## START RECORDS FOR THIS TASK
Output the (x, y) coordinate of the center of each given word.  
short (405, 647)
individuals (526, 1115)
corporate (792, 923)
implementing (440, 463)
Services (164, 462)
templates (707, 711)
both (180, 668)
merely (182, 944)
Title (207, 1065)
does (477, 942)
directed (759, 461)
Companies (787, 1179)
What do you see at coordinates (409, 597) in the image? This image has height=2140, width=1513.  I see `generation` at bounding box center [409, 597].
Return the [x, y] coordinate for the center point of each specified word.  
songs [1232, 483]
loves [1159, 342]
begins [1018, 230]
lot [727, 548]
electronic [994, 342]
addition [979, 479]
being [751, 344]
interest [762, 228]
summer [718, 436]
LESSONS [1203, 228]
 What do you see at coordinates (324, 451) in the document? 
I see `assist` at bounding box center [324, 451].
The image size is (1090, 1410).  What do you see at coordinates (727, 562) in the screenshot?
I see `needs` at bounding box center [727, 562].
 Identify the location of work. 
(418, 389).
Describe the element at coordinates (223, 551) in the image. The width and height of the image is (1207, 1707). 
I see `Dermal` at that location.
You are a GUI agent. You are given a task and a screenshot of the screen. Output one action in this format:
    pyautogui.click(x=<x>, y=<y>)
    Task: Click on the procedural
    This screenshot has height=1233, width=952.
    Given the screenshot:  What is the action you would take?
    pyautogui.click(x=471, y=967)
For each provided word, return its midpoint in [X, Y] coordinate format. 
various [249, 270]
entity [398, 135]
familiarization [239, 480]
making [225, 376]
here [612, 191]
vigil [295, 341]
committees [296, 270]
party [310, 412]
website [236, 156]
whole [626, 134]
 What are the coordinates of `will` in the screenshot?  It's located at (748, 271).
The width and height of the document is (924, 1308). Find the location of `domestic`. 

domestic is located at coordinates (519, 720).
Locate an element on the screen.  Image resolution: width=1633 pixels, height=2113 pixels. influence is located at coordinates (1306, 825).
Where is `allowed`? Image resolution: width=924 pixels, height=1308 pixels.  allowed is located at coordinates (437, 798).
## END RECORDS FOR THIS TASK
▸ **AIM**:
Please format the records above as a Markdown table with the columns Row and Record line, giving each line its own numbered row and leaving out blank lines.

▸ **OUTPUT**:
| Row | Record line |
|---|---|
| 1 | Output the (x, y) coordinate of the center of each given word.   |
| 2 | short (405, 647) |
| 3 | individuals (526, 1115) |
| 4 | corporate (792, 923) |
| 5 | implementing (440, 463) |
| 6 | Services (164, 462) |
| 7 | templates (707, 711) |
| 8 | both (180, 668) |
| 9 | merely (182, 944) |
| 10 | Title (207, 1065) |
| 11 | does (477, 942) |
| 12 | directed (759, 461) |
| 13 | Companies (787, 1179) |
| 14 | What do you see at coordinates (409, 597) in the image? This image has height=2140, width=1513.  I see `generation` at bounding box center [409, 597]. |
| 15 | Return the [x, y] coordinate for the center point of each specified word.   |
| 16 | songs [1232, 483] |
| 17 | loves [1159, 342] |
| 18 | begins [1018, 230] |
| 19 | lot [727, 548] |
| 20 | electronic [994, 342] |
| 21 | addition [979, 479] |
| 22 | being [751, 344] |
| 23 | interest [762, 228] |
| 24 | summer [718, 436] |
| 25 | LESSONS [1203, 228] |
| 26 |  What do you see at coordinates (324, 451) in the document?  |
| 27 | I see `assist` at bounding box center [324, 451]. |
| 28 | The image size is (1090, 1410).  What do you see at coordinates (727, 562) in the screenshot? |
| 29 | I see `needs` at bounding box center [727, 562]. |
| 30 |  Identify the location of work.  |
| 31 | (418, 389). |
| 32 | Describe the element at coordinates (223, 551) in the image. The width and height of the image is (1207, 1707).  |
| 33 | I see `Dermal` at that location. |
| 34 | You are a GUI agent. You are given a task and a screenshot of the screen. Output one action in this format: |
| 35 |     pyautogui.click(x=<x>, y=<y>) |
| 36 |     Task: Click on the procedural |
| 37 |     This screenshot has height=1233, width=952. |
| 38 |     Given the screenshot:  What is the action you would take? |
| 39 |     pyautogui.click(x=471, y=967) |
| 40 | For each provided word, return its midpoint in [X, Y] coordinate format.  |
| 41 | various [249, 270] |
| 42 | entity [398, 135] |
| 43 | familiarization [239, 480] |
| 44 | making [225, 376] |
| 45 | here [612, 191] |
| 46 | vigil [295, 341] |
| 47 | committees [296, 270] |
| 48 | party [310, 412] |
| 49 | website [236, 156] |
| 50 | whole [626, 134] |
| 51 |  What are the coordinates of `will` in the screenshot?  It's located at (748, 271). |
| 52 | The width and height of the document is (924, 1308). Find the location of `domestic`.  |
| 53 | domestic is located at coordinates (519, 720). |
| 54 | Locate an element on the screen.  Image resolution: width=1633 pixels, height=2113 pixels. influence is located at coordinates (1306, 825). |
| 55 | Where is `allowed`? Image resolution: width=924 pixels, height=1308 pixels.  allowed is located at coordinates (437, 798). |